§ YOUR INSTRUCTIONS
Make an exact copy of the lines from the one holding "Task: Click the text-type icon beside Os" through the end of the entries below, both ends kept, and of nothing else. Exclude pictures.

━━ EXTRACTED MATERIAL ━━

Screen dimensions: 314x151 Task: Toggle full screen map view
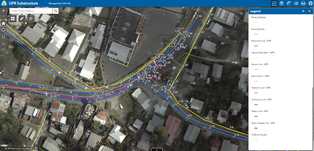[3, 37]
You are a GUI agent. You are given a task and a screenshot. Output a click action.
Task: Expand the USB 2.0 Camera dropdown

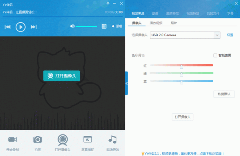217,35
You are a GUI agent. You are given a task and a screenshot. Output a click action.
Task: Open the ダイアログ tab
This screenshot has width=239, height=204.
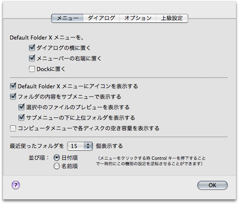tap(101, 19)
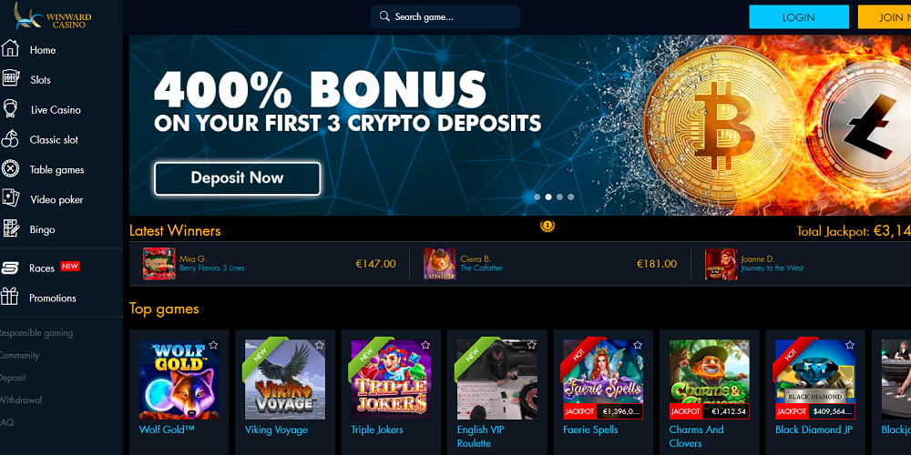The height and width of the screenshot is (455, 911).
Task: Open Responsible gaming link in sidebar
Action: point(36,333)
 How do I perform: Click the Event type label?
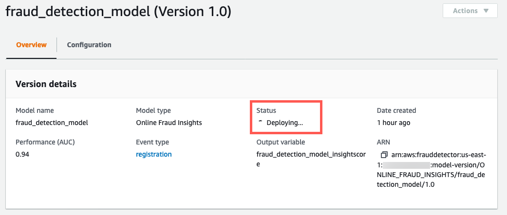152,142
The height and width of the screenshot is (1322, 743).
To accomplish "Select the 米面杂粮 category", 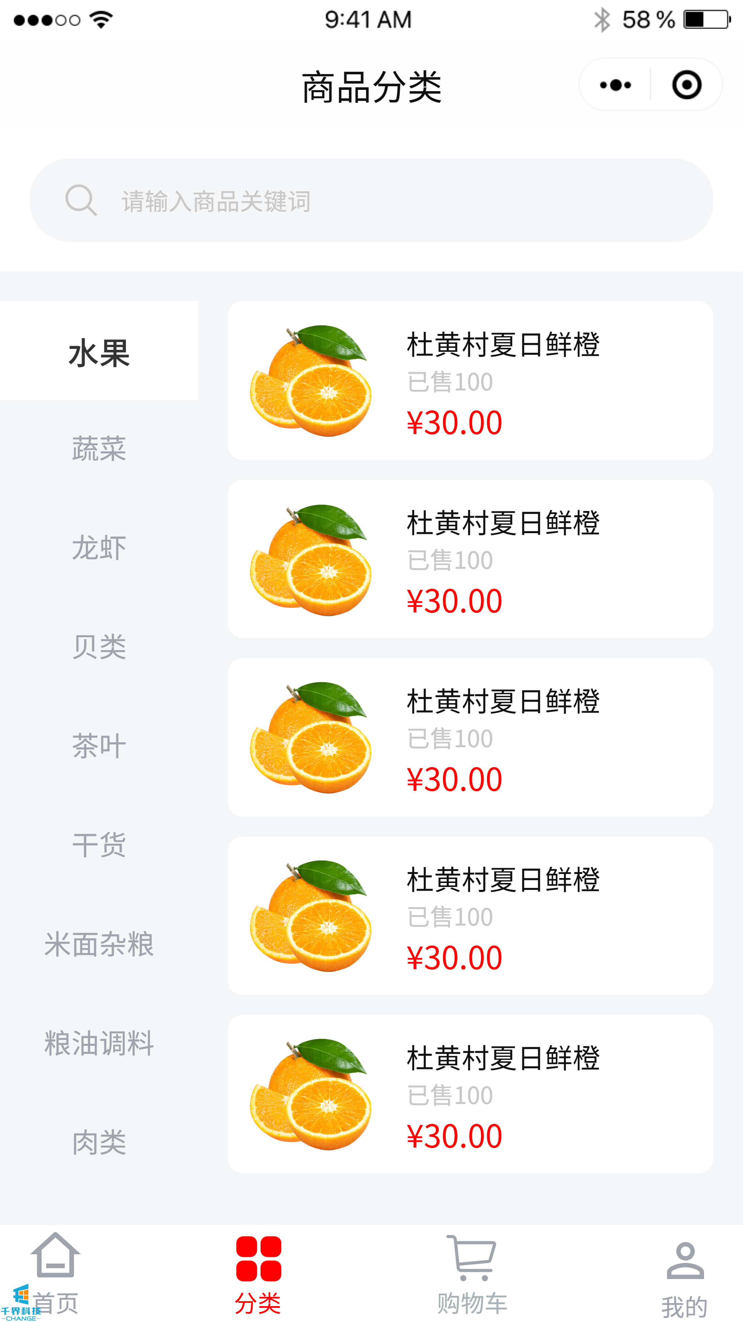I will coord(99,944).
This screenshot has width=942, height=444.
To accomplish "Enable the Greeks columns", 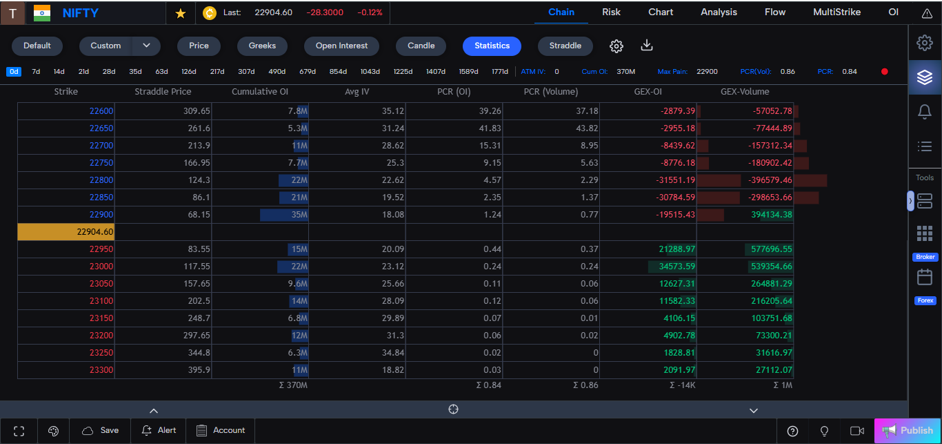I will coord(262,46).
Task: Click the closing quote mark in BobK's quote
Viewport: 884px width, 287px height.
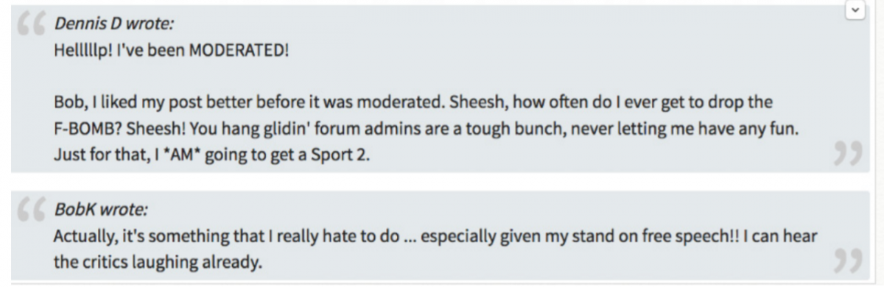Action: [846, 259]
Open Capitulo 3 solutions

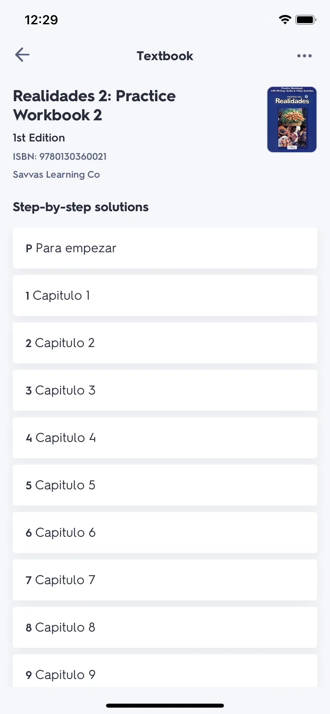coord(165,390)
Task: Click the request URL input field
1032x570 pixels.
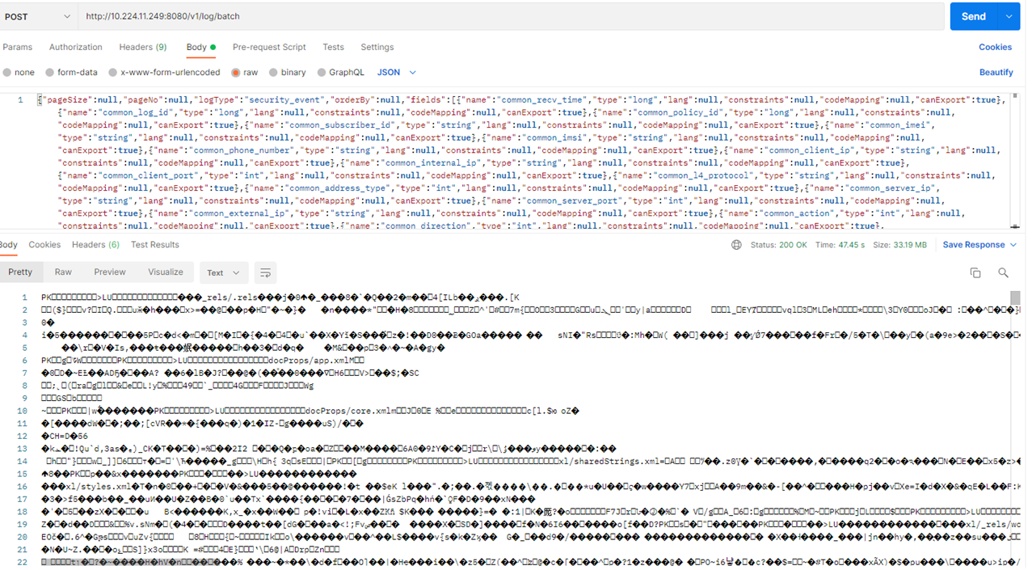Action: pyautogui.click(x=509, y=16)
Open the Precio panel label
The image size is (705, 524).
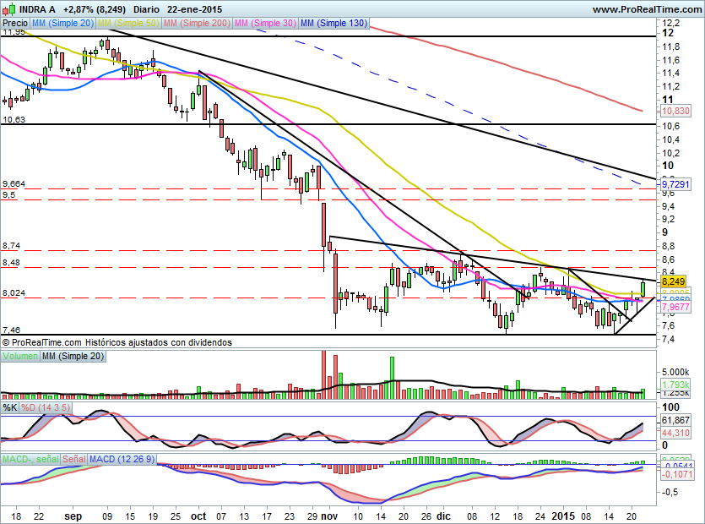click(15, 24)
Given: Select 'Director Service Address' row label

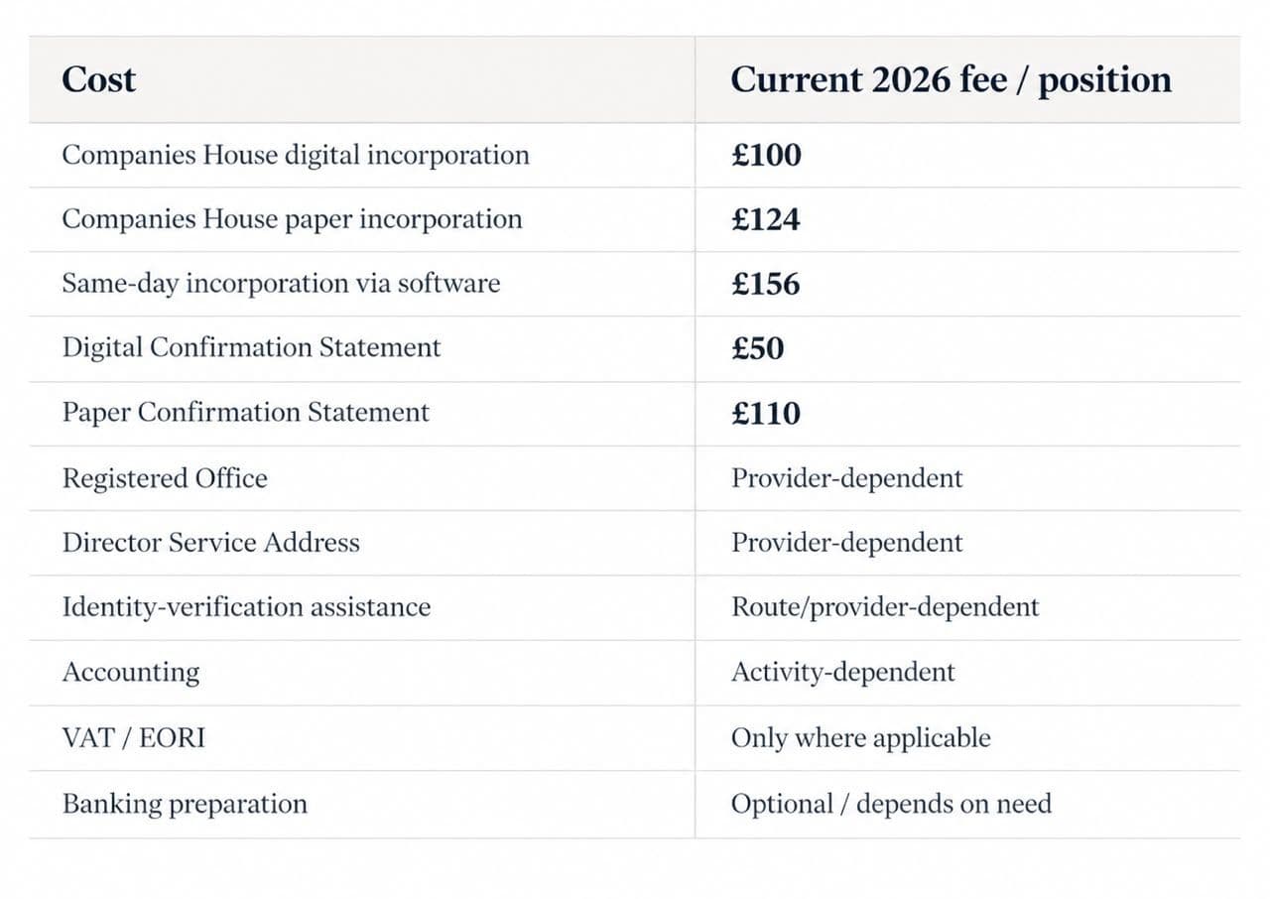Looking at the screenshot, I should [210, 543].
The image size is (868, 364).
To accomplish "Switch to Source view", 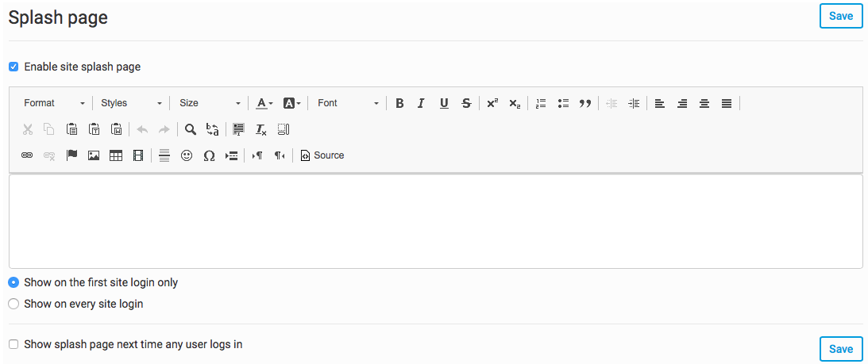I will pos(322,155).
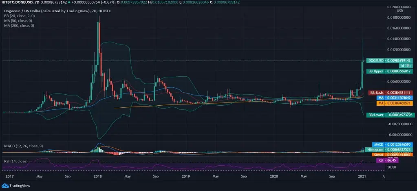Open the MACD (12, 26, close, 9) legend
Viewport: 417px width, 191px height.
(x=24, y=146)
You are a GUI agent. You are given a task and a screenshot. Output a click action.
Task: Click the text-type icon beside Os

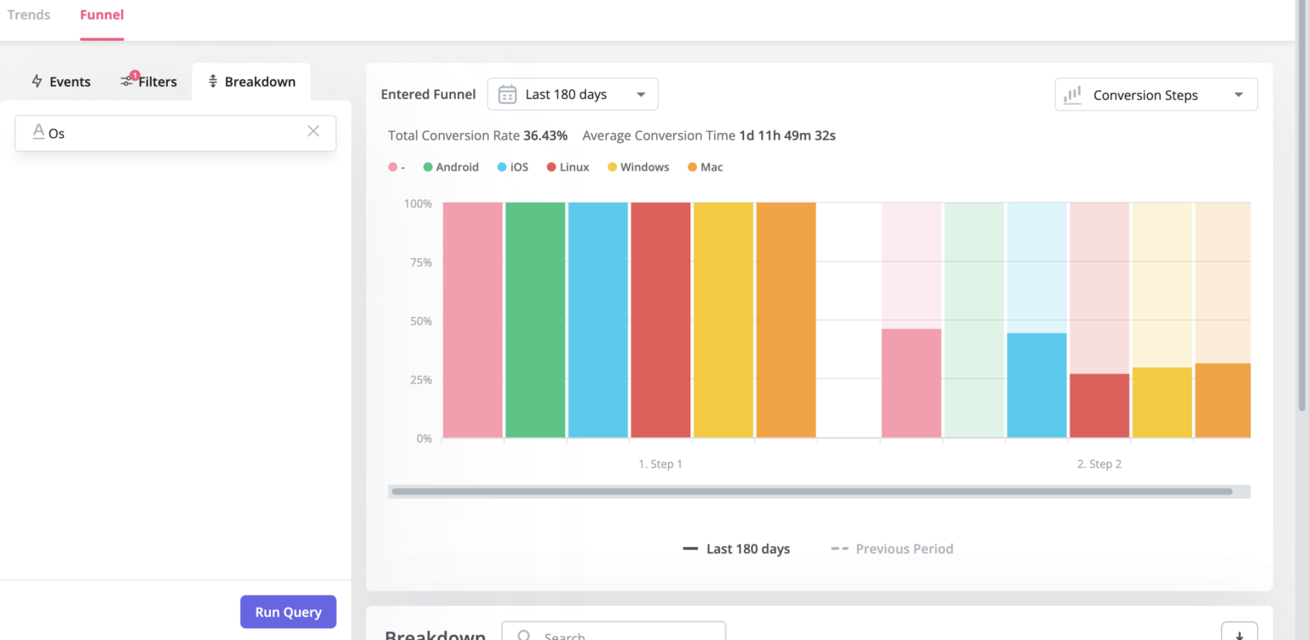point(38,132)
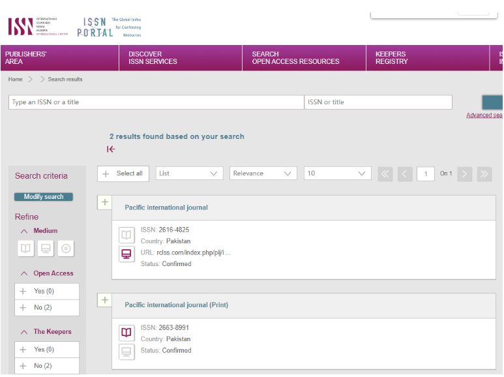Click the previous page arrow
This screenshot has width=504, height=377.
click(405, 173)
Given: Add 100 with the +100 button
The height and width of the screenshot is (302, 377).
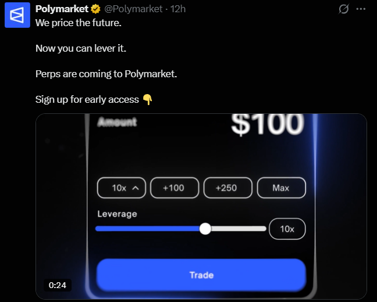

━━━

§ EXPECTED OUTPUT
Task: Click the text-type icon beside Os

point(38,132)
Click the previous page arrow
This screenshot has width=504, height=377.
click(405, 173)
Given: Add 100 with the +100 button
The height and width of the screenshot is (302, 377).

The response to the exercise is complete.